Initialisation Benchmark¶

For our initialisation benchmarks we estimate the time to execute get_unitary_evolver() using pyperf with three values and 20 processes: 60 sample points per data point in the plots below. We fix the number of control Hamiltonians to 10 and vary the vector space dimension in the range \(\left[1, 64\right]\). We benchmark both the static and dynamic evolvers in the range \(\left[1, 16\right]\) and then only benchmark dynamic evolvers there after. For all data points we consider both a dense and a sparse evolver.

Dense Hamiltonian¶

For the dense test we randomly generate a drift and 10 control Hamiltonians of dimension dim using:

import numpy as np
H = np.random.rand(dim, dim)+1j*np.random.rand(dim, dim)
H = H + H.T.conj()

The results are:

results/plots/benchmark_initialisation.png

The shaded region indicates plus or minus one standard deviation from the mean.

We can see that the dense evolver outperforms the sparse evolver for dense Hamiltonians. Additionally, we see that the static dense evolver only outperforms the dynamic dense evolver at low vector space dimensions. There is little difference in performance between the sparse static and dynamic evolvers.

Sparse Hamiltonian¶

For the sparse test we set the drift and all the control Hamiltonians to the identity.

The results are:

results/plots/benchmark_initialisation_sparse_Hamiltonian.png

The shaded region indicates plus or minus one standard deviation from the mean.

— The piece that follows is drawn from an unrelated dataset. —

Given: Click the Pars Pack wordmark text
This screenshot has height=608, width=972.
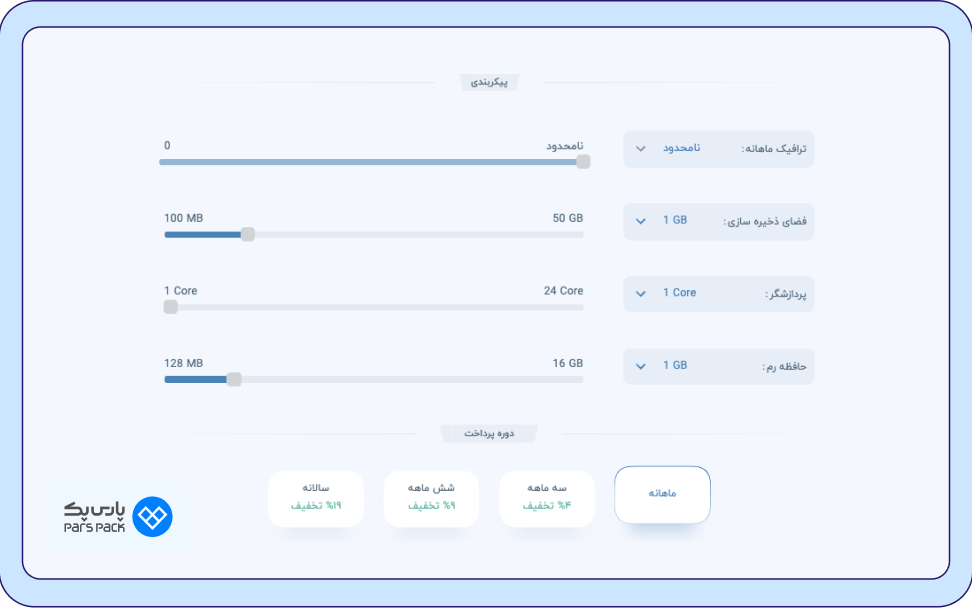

For sparse Hamiltonians and sufficiently large vector space dimensions the sparse evolvers outperform the dense evolvers. Interestingly all evolvers exhibit a greater variance in runtimes for sparse Hamiltonians. Once again we observe that the dense static evolver outperforms the dense dynamic evolver for small systems but there is little difference for the sparse evolvers.